真理は郁夫が離れても、ブラジャーを直す素振りも見せない。そのまま、最後の項目を説明し終えた。
「…以上、説明終わりです」
「―――どの計画書も良いから、俺の方からは何も言うことは無いかな…」
郁夫が何か意見を言う番になっても、真理はモニターを見つめたまま郁夫の方を見ようとしない。

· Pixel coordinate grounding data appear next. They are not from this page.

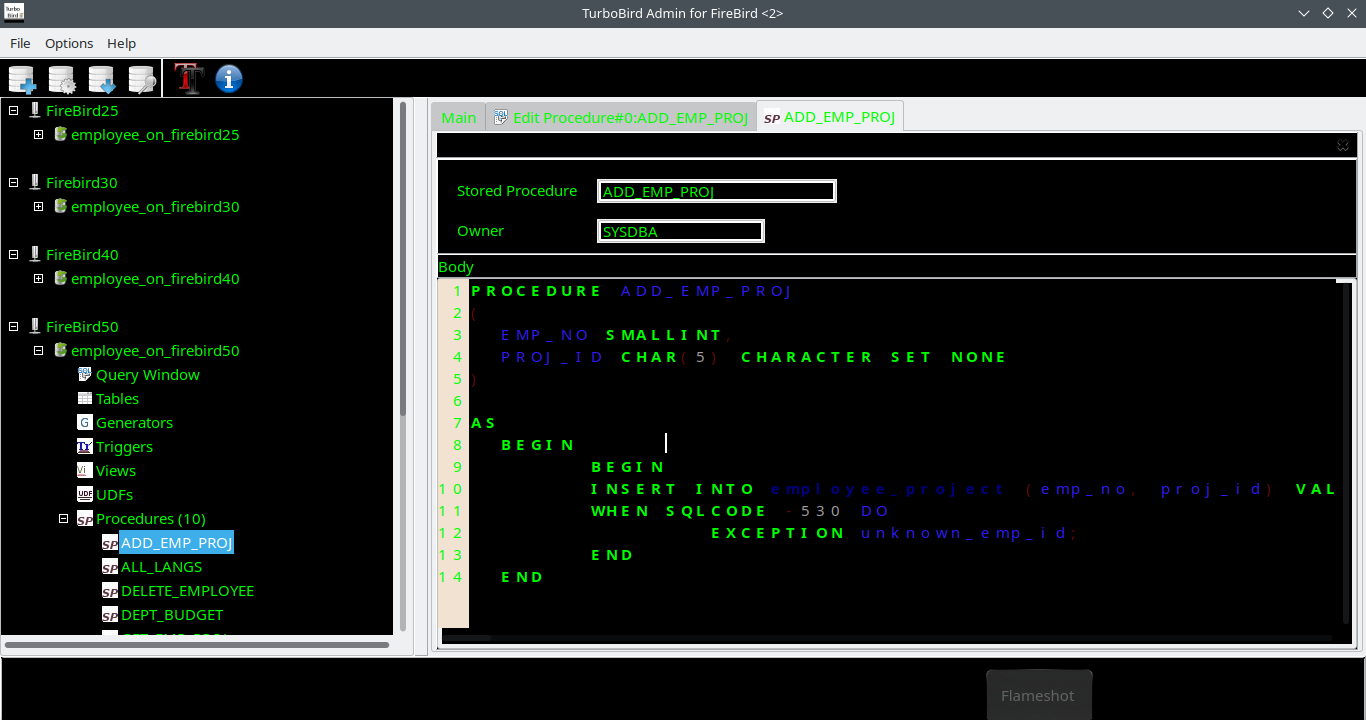1366x720 pixels.
Task: Open the Query Window under employee_on_firebird50
Action: 148,374
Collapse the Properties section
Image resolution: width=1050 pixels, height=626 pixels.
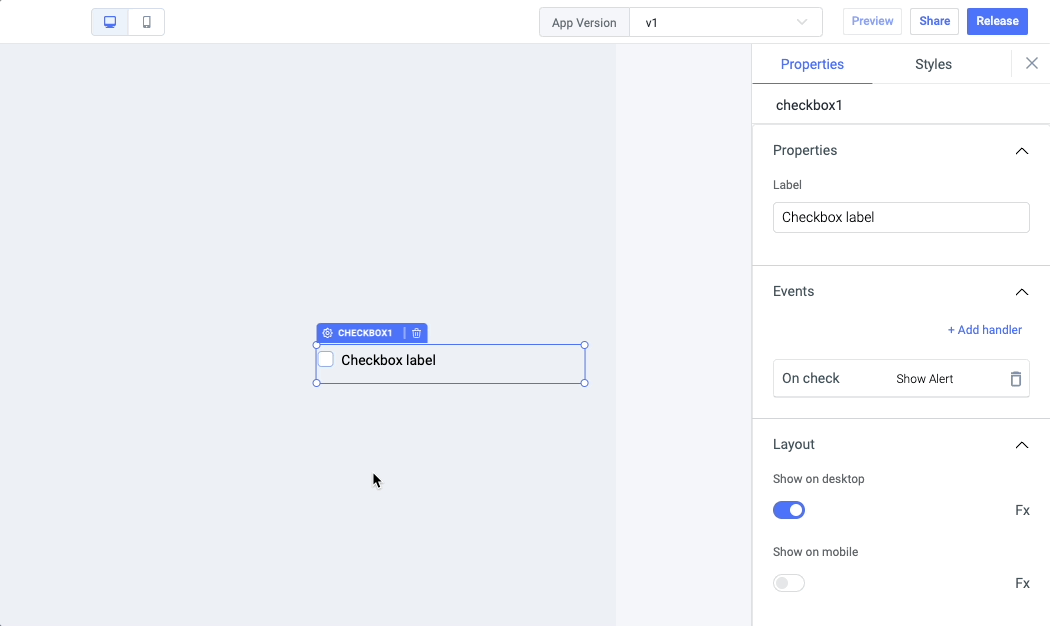[1021, 151]
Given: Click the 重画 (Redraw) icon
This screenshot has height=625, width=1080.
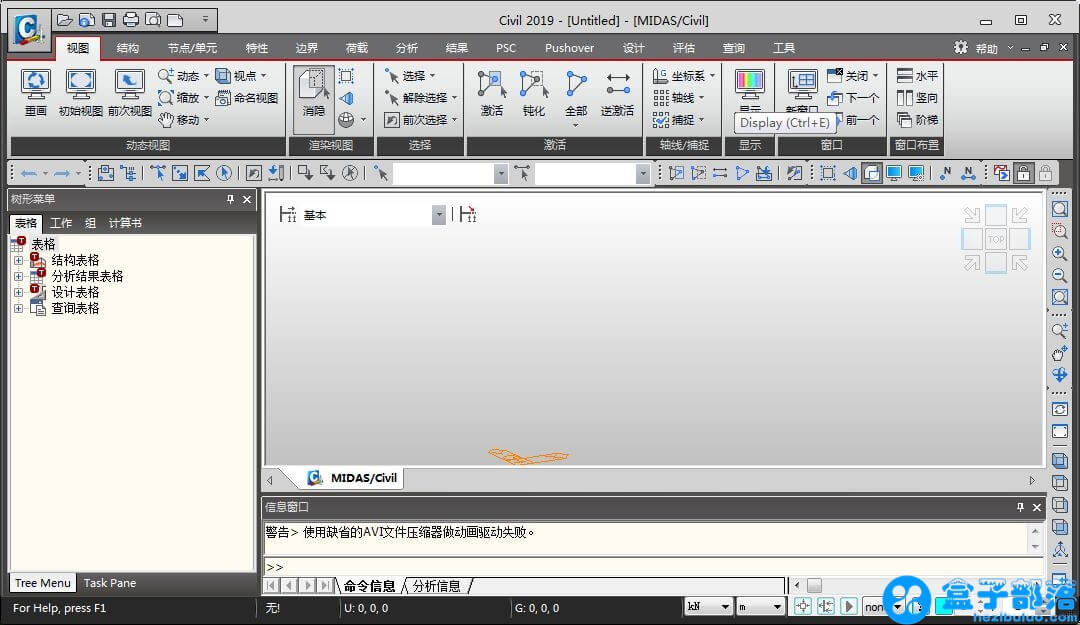Looking at the screenshot, I should (36, 93).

今では完全にブラジャーの肩紐がずれ落ちて、カップも浮いた状態になっているのだ。
その状態で郁夫の方を向いたら、一目見ただけも気付かれて、淫らな姿を見せてしまう。
それはとても恥ずかしいこと。とても破廉恥なこと。絶対に見られたくない。
郁夫は、真理のブラジャーが浮いて焦っている気持ちまではわからない。
全く郁夫の方を見ようとしない真理を不思議に思うものの、ブラジャーのホックが外れていることは知っている。
「・・・・・・・」
「・・・・・・・」
二人の沈黙が続く。
やばい…、郁夫君、早く何か言って終わらせてくれないかな…
早くブラジャーを直したい…
真理ちゃん、どうするのだろう…
こっちから素直に、ブラジャー直さないのって言った方が良いのか…
なんか、この沈黙だと嫌な予感がする…
真理は、恥ずかしい思いが累積していく。
郁夫は、気まずい雰囲気が累積していく。
「「 ありがとうございました 」」
またパートさんの声に助けられた。
「今日は、以上で打ち合わせ終わりかな…
こっちからは連絡事項もないし… 真理ちゃんの方から、何かある?」
「何もないです…」
「そっか。それじゃ終了で。
どうしようかな…
予定より早く終わっちゃったから、時間余っちゃった…」
「わたし、店の方を見てくるね」
これ以上、ブラジャーが浮いたまま郁夫と二人きりでいることが限界になり、乱れた胸をエプロンで隠し、先を急ぐように事務所から出て行った。
郁夫は、不自然にも慌てて事務所から出て行く後ろ姿を、ニヤッと微笑み、股間をムクっと大きくしながら見送った。